Des blessés en attente d’évacuation
Les survivants de la tuerie qui sont sous surveillance médicale qui nécessitent une prise en charge chirurgicale ont reçu la visite du préfet de la Vina venu s’enquérir de leur état et leur transmettre la compassion du gouvernement « Nous avons reçu dans nos service 4 patients dont deux décès. Une jeune fille de 6 ans qui est décédée très précocement au moment de réanimation et un deuxième. Nous avons en ce moment dans nos services 2 malades que nous essayons de stabiliser. En terme de plaie balistique les choses pourraient se détériorer vite on les surveille en attendant une évacuation vers Yaoundé » fait savoir Armand Foguem, médecin en service dans ledit hôpital.
Hadidja, le visage des survivants
Le visage fermé, Hadidja est l’une des deux personnes encore en vie ayant survécu à l’attaque meurtrière survenue dans son village. Elle est l’unique survivante d’une famille composée de 5 personnes. Son mari, sa belle-mère ont été froidement abattus sous ses yeux alors qu’elle a perdu sa fille agée de 6 ans qui n’a pas survécu à ses blessures à l’hôpital régional de Ngaoundéré.
Un fantôme doté de pouvoirs mystiques
Depuis qu’il a commis ces massacres, l’individu qui s’exprime en fulfulde et en arabe court toujours.
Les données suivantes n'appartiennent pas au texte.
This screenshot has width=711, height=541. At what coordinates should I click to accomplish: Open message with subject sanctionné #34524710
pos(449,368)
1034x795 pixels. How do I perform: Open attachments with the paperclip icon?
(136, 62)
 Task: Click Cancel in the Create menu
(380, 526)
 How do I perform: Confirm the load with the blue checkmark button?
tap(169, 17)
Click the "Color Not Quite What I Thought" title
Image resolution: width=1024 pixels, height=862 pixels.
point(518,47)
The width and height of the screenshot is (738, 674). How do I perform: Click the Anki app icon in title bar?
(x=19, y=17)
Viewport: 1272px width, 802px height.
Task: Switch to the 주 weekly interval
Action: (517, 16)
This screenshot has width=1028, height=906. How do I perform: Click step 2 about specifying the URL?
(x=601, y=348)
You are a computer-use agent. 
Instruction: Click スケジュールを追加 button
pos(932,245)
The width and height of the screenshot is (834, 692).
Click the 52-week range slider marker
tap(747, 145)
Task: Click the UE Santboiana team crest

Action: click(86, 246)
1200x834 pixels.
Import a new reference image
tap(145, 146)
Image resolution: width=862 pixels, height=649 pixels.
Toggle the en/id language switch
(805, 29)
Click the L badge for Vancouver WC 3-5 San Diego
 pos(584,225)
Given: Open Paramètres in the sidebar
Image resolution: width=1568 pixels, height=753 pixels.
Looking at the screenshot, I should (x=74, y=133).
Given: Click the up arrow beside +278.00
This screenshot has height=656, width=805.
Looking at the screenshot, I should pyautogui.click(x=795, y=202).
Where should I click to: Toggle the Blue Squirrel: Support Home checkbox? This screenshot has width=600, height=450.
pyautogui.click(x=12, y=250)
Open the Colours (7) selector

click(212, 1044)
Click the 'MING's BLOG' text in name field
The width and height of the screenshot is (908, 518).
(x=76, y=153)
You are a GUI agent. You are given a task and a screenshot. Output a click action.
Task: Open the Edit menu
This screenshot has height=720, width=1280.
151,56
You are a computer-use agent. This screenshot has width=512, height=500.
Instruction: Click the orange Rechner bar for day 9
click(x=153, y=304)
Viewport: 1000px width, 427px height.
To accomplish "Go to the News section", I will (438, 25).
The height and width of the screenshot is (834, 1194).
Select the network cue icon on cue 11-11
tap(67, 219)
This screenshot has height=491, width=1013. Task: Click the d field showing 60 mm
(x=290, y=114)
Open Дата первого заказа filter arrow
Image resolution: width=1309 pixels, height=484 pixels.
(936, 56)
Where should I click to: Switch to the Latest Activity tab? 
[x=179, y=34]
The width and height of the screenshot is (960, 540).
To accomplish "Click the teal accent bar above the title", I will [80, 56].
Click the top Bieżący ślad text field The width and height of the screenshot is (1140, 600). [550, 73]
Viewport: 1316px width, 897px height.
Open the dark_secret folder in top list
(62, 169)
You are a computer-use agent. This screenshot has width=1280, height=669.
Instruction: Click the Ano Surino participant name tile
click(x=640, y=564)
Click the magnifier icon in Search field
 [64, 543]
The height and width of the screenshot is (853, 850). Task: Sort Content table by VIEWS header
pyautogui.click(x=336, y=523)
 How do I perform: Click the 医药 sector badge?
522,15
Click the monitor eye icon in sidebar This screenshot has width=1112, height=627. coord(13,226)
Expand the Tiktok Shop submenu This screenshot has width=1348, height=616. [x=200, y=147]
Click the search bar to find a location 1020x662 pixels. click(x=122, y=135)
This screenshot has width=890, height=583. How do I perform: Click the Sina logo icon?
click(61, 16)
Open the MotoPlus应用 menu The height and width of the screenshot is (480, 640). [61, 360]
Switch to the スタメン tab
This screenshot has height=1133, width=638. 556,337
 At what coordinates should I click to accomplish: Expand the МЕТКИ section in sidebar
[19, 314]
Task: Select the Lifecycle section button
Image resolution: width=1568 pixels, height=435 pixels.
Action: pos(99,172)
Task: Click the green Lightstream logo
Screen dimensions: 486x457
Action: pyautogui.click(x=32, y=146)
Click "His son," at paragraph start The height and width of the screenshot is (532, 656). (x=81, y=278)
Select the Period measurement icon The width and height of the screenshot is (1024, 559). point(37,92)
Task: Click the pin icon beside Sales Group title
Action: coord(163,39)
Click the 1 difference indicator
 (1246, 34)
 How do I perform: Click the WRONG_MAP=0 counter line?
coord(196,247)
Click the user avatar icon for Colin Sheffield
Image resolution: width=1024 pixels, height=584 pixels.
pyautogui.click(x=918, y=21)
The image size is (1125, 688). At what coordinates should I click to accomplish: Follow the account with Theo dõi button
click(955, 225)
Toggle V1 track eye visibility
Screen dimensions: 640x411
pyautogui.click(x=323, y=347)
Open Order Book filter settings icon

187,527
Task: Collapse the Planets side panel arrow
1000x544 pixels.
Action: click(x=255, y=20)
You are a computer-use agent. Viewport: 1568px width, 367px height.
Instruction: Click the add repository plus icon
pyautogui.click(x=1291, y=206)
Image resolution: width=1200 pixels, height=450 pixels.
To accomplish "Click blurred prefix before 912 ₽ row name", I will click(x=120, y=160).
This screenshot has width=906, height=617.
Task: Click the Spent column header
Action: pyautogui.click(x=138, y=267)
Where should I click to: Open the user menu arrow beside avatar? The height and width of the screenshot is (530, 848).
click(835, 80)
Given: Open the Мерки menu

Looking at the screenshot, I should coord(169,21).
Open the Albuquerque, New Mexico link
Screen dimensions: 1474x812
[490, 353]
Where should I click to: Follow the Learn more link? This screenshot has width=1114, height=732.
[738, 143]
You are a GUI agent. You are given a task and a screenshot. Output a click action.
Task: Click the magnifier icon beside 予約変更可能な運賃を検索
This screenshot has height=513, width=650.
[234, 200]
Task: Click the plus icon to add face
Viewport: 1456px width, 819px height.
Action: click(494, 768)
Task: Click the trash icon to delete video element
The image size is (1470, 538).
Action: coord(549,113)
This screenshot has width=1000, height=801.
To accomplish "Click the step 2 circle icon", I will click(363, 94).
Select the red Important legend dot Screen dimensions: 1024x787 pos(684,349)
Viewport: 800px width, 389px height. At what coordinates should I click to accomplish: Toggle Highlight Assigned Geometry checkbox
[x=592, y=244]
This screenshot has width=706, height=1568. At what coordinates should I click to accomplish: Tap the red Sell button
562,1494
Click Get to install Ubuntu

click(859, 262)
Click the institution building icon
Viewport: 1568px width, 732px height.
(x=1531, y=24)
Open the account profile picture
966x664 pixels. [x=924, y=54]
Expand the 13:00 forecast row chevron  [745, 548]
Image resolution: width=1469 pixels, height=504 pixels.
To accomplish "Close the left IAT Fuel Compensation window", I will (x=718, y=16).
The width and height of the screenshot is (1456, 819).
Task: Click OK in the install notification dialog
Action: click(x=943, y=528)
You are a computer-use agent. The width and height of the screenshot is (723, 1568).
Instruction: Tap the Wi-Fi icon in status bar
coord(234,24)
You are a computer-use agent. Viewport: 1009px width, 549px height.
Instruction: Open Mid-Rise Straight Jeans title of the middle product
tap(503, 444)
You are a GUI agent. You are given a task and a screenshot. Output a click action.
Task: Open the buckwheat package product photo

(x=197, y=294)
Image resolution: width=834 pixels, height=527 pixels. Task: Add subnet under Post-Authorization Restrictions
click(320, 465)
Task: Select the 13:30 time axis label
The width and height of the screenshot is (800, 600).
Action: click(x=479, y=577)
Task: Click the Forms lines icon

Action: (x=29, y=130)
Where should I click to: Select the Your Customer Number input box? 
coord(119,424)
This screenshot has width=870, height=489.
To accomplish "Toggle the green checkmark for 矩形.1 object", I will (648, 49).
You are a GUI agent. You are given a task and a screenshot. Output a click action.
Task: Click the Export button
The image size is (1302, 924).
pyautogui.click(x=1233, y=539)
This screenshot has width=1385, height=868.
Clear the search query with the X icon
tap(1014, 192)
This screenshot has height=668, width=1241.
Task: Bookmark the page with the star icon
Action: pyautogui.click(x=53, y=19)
Les villageois encore sous le choc sont sans nouvelles de l’assaillant qui a pris la vie de leurs fils, parents et amis. « Il est doté de pouvoirs mystiques, il est capable de disparaitre et de réapparaitre » martèlent les habitants qui ont croisé son chemin. « Quand je suis arrivé, mon père m’a dit qu’il y’a un coupeur de route qui a passé la nuit chez le berger, alors on a alerté les FMO comme ils ne sont pas venus, le père a engagé le comité de vigilance pour suivre les traces. Subitement on entend un coup de feu vers le bas, alors on se dit peut être que ce sont les éléments du BIM qui ont tiré. Mais c’est toujours lui qui a continué à tuer plusieurs personnes » déclare Bobbo Abdoulaye natif de Didjawa
Coupeurs de route
Pour l’heure une véritable chasse à l’homme est lancée par les forces de défense et de sécurité pour mettre hors d’état de nuire l’assassin dont les motivations restent inconnues. Au-delà du drame atroce qui frappe le département de la Vina et plus largement la région de l’Adamaoua, ce nouveau fait divers du genre remet au goût du jour l’incapacité des forces de l’ordre déployées sur place à venir à bout du phénomène de coupeurs de route.